• ESTRATTO
* * * * *

Con il digiuno noi impariamo a conoscere e a moderare i nostri tanti appetiti attraverso la moderazione dell’appetito fondamentale e vitale: la fame, e impariamo a disciplinare le nostre relazioni con gli altri, con la realtà esterna e con Dio, relazioni sempre tentate di voracità. Il digiuno è ascesi del bisogno ed educazione del desiderio. Solo un cristianesimo insipido e stolto che si comprende sempre più come morale sociale può liquidare il digiuno come sostanzialmente irrilevante e pensare che qualsiasi privazione di cose superflue (dunque non vitali come il mangiare) possa essergli sostituita. Questa è una tendenza docetica che rende «apparente» la creaturalità umana e che dimentica sia lo spessore del corpo sia il suo essere tempio dello Spirito santo. In verità il digiuno è la forma con cui il credente confessa la fede nel Signore con il suo stesso corpo, è antidoto alla riduzione intellettualistica della vita spirituale o alla sua confusione con lo psicologico. Certamente, poiché il rischio di fare del digiuno un’opera meritoria, una performance ascetica è presente, la tradizione cristiana ricorda che esso deve avvenire nel segreto, nell’umiltà, con uno scopo preciso: la giustizia, la condivisione, l’amore per Dio e per il prossimo (Isaia 58,4-7; Matteo 6,I-I8). Ecco perché la tradizione cristiana è molto equilibrata e sapiente su questo tema: «Il digiuno è inutile e anche dannoso per chi non ne conosce i caratteri e le condizioni» (Giovanni Crisostomo); «È meglio mangiare carne e bere vino piuttosto che divorare con la maldicenza i propri fratelli» (abba Iperechio); «Se praticate l’ascesi di un regolare digiuno, non inorgoglitevi. Se per questo vi insuperbite, piuttosto mangiate carne, perché è meglio mangiare carne che gonfiarsi e vantarsi» (Isidoro Presbitero).

* * * * *

• OBIETTIVO DEL COMPITO
Secondo l'estratto sul digiuno, quale scopo preciso deve avere il digiuno per la tradizione cristiana?

• DATI MEMORIZZATI
* * * * *

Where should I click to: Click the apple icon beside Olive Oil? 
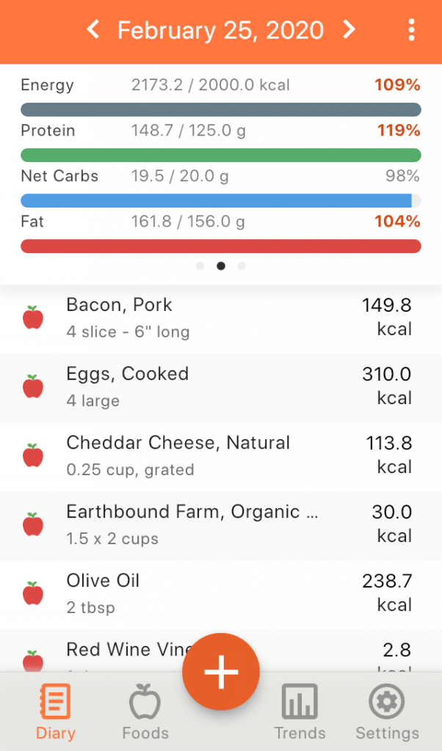33,593
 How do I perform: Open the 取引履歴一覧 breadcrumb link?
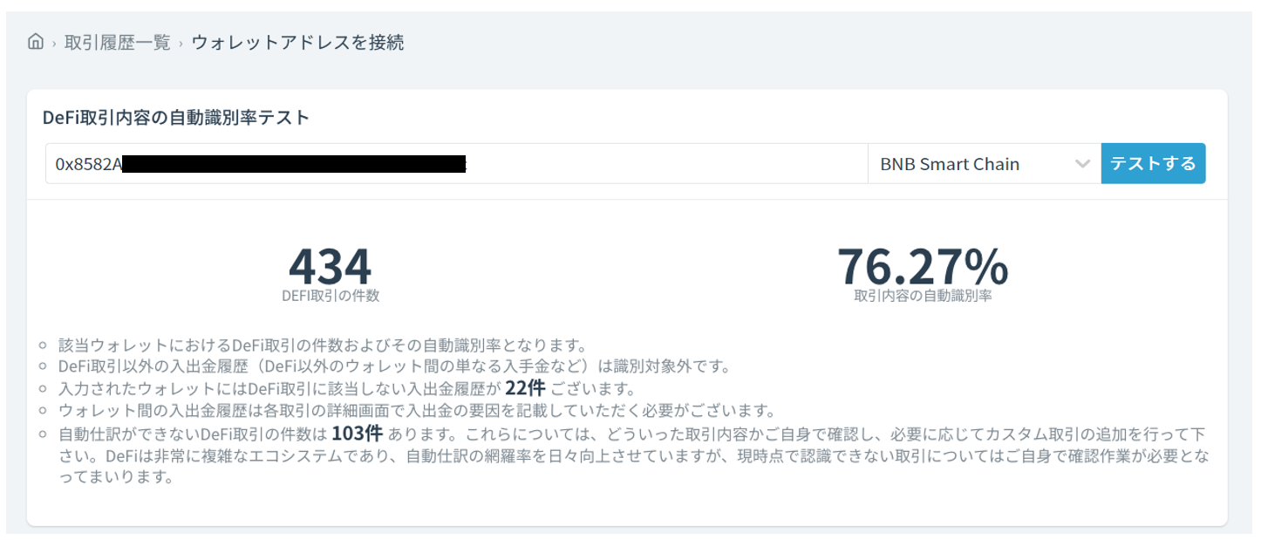(117, 42)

* * * * *

• RISULTATO DEL COMPITO
La giustizia, la condivisione, l'amore per Dio e per il prossimo.